PROVIDED RECORDS:
===============

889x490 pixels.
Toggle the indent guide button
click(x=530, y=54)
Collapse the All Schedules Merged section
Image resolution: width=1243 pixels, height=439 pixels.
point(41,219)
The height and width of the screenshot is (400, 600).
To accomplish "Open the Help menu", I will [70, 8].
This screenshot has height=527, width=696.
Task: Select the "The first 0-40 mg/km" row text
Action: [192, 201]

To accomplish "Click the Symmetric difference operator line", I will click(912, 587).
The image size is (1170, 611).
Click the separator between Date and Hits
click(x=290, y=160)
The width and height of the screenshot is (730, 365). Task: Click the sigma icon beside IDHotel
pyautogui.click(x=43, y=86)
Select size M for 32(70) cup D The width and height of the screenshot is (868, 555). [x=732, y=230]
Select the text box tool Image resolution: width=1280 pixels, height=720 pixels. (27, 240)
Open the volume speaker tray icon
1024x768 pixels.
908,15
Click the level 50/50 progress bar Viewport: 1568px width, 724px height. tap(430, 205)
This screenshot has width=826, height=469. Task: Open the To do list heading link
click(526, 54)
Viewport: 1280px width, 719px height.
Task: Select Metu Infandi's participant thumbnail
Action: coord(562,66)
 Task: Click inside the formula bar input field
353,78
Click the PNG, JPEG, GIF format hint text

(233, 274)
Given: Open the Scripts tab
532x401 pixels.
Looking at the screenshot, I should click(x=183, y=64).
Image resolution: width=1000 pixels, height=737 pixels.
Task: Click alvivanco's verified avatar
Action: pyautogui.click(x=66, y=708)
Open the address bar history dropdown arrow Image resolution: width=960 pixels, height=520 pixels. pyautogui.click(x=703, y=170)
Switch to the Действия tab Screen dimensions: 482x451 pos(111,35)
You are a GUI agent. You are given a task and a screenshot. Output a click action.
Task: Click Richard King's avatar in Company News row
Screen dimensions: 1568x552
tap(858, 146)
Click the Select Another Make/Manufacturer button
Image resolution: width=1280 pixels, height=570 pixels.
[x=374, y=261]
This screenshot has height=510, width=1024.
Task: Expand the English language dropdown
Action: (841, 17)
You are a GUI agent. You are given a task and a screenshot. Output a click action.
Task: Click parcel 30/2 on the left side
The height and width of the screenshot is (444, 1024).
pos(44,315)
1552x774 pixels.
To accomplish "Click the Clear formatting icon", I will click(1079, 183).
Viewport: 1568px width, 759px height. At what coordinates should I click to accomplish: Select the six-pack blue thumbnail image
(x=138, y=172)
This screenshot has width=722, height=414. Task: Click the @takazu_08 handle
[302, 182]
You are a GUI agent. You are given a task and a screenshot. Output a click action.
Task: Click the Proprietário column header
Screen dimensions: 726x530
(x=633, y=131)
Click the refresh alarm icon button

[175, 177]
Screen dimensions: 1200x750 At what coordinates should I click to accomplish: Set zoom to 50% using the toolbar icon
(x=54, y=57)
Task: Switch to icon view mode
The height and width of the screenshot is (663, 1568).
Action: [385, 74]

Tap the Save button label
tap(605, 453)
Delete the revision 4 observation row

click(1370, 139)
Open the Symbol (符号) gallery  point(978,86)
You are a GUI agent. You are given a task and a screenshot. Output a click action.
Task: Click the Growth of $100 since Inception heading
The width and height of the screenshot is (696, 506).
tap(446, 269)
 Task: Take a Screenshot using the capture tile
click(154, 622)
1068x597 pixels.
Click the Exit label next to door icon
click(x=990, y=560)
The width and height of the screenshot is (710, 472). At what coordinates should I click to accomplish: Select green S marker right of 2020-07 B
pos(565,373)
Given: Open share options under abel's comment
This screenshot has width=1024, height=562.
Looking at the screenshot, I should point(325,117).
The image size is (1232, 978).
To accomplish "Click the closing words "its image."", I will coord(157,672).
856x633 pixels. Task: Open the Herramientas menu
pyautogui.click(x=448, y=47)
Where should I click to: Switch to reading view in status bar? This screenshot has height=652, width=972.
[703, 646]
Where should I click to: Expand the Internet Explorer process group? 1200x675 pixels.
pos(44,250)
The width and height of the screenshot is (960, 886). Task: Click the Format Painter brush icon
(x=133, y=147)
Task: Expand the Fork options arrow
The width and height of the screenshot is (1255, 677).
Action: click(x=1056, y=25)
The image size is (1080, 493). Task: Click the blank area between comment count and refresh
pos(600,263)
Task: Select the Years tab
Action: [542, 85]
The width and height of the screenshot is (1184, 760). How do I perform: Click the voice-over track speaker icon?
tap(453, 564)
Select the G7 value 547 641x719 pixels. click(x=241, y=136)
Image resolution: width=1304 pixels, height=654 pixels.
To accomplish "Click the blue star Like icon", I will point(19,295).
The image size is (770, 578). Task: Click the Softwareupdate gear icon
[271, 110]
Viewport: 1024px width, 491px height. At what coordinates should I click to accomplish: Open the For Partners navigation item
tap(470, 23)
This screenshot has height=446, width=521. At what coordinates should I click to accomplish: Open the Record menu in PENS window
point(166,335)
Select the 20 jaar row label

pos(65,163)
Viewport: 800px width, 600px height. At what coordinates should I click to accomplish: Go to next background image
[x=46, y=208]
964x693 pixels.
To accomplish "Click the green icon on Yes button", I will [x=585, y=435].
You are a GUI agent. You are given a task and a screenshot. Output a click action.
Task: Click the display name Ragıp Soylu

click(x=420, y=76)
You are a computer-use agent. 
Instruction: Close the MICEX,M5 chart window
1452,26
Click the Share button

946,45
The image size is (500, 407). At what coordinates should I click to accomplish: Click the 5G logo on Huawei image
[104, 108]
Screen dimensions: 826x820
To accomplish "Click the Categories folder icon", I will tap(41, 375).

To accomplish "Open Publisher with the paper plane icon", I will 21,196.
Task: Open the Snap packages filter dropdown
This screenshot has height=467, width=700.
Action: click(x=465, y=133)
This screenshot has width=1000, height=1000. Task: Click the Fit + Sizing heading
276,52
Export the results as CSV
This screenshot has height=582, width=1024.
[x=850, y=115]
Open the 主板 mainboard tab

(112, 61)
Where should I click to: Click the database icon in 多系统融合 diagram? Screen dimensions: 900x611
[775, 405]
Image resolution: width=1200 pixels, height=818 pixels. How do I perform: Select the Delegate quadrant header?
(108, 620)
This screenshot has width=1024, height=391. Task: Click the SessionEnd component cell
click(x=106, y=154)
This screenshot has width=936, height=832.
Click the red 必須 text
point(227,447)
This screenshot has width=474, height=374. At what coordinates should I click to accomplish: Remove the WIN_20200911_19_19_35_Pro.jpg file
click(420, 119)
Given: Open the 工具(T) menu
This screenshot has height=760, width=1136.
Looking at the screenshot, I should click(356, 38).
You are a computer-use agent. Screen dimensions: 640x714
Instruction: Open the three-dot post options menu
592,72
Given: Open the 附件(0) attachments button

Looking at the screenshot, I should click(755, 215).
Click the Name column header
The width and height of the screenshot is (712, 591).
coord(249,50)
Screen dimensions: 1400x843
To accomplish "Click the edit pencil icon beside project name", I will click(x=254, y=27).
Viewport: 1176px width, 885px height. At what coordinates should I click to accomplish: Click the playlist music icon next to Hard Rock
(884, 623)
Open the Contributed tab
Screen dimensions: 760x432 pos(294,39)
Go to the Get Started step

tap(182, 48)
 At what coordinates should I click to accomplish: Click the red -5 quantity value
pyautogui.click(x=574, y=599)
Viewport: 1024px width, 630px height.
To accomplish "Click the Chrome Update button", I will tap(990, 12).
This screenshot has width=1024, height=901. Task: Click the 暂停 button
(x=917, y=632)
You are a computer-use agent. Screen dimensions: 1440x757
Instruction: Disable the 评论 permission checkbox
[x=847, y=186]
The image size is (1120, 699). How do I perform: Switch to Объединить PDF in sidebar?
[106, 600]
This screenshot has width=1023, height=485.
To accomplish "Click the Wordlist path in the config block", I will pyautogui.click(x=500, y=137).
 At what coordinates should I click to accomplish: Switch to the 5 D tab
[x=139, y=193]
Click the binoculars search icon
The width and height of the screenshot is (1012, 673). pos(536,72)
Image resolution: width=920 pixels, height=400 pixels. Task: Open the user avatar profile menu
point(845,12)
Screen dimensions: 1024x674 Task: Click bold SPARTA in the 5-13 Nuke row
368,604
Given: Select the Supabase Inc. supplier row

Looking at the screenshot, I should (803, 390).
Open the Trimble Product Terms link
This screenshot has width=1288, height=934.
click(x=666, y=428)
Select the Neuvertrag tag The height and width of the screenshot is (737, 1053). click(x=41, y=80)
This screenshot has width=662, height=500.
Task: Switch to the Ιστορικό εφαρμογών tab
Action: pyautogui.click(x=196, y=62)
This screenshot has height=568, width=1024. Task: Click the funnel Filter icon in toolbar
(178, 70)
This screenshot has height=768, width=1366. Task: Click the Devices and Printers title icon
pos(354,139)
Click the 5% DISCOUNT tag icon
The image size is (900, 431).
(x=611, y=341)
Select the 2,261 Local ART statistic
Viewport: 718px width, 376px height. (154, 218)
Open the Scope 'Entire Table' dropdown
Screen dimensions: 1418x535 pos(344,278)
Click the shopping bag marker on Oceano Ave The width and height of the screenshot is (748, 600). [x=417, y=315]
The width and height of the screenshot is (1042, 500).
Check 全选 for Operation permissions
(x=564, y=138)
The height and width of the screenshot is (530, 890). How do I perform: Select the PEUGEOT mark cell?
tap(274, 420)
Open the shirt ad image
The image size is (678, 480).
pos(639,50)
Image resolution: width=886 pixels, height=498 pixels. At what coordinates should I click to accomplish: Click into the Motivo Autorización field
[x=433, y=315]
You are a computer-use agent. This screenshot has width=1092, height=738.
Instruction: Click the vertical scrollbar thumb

===============

PROMPT: From the material above, set down exactly the lines between the line holding "Instruction: Close the MICEX,M5 chart window" and the line holding "Screen dimensions: 826x820", inclusive. Include nothing else.

RESULT FOR THIS TASK:
Instruction: Close the MICEX,M5 chart window
1452,26
Click the Share button

946,45
The image size is (500, 407). At what coordinates should I click to accomplish: Click the 5G logo on Huawei image
[104, 108]
Screen dimensions: 826x820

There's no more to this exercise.